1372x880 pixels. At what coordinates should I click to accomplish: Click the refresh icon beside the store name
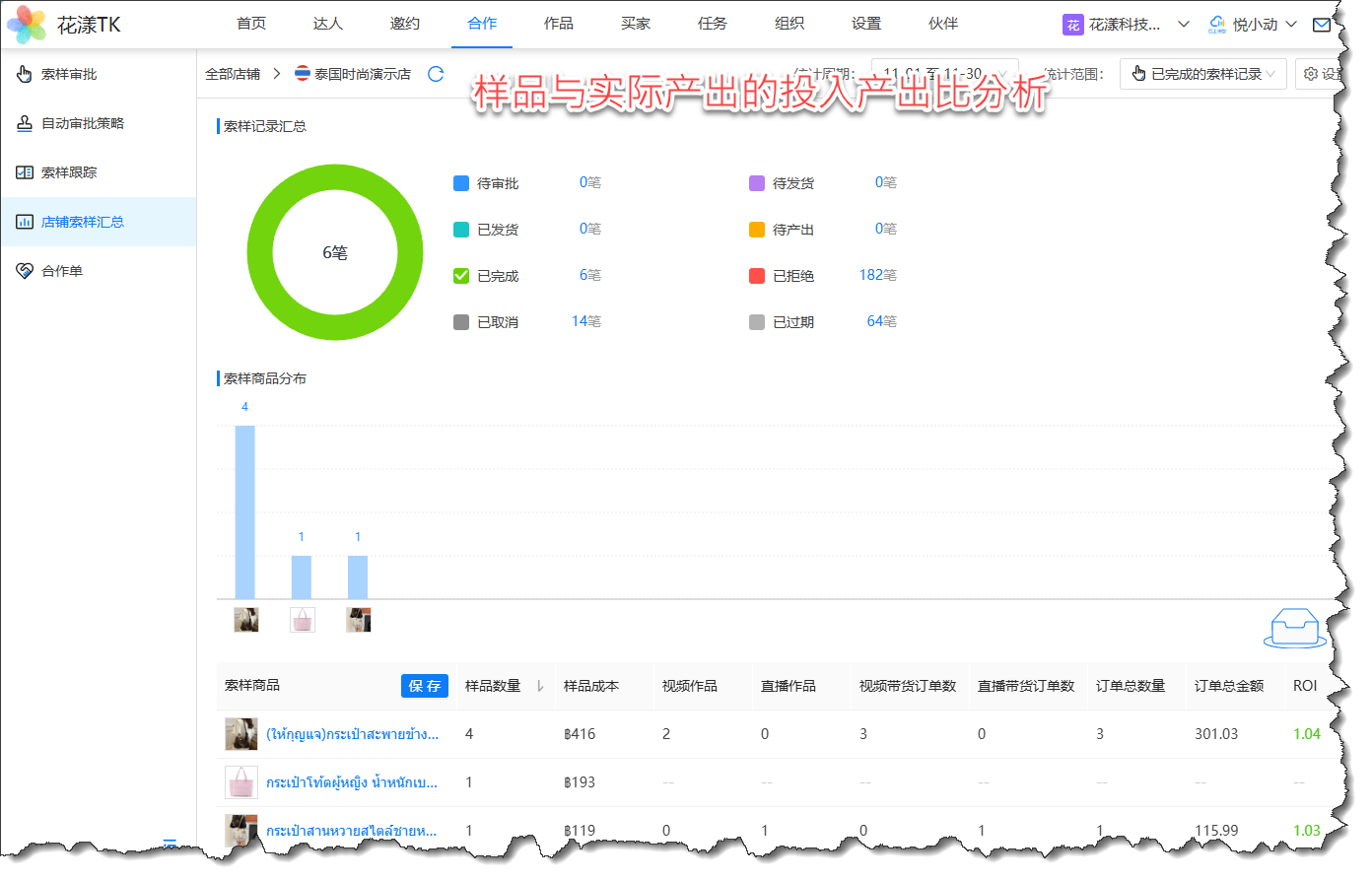[436, 74]
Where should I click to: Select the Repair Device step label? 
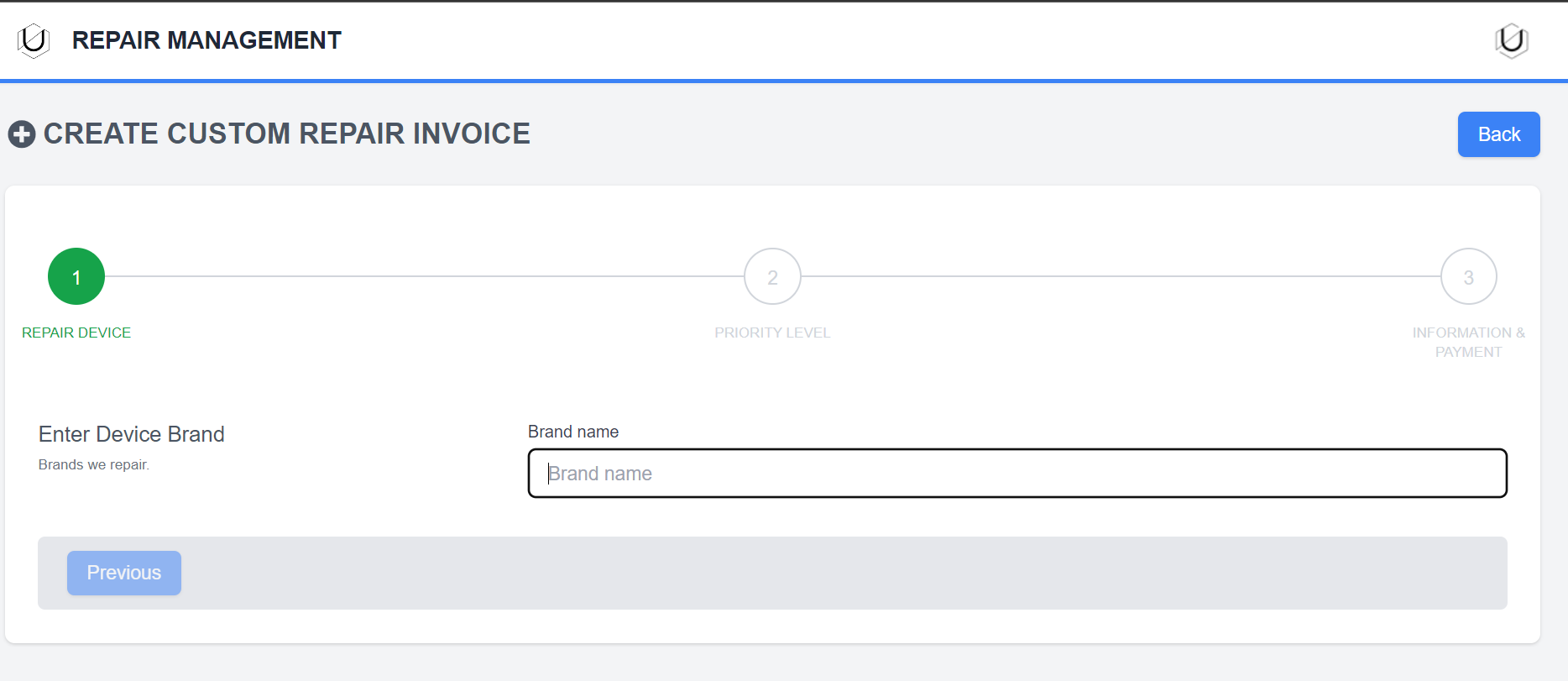tap(76, 333)
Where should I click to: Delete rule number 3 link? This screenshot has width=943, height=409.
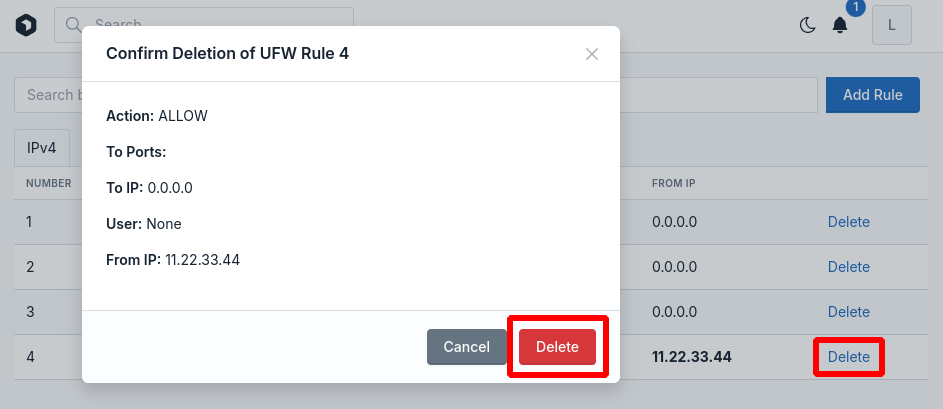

#####

Prompt> Make an exact copy of the records above. Keep out every picture.

Exercise output>
1372x880 pixels. At what coordinates should I click to accomplish: Click the refresh icon beside the store name
[436, 74]
Where should I click to: Select the Repair Device step label? 
tap(76, 333)
Where should I click to: Delete rule number 3 link? This screenshot has width=943, height=409.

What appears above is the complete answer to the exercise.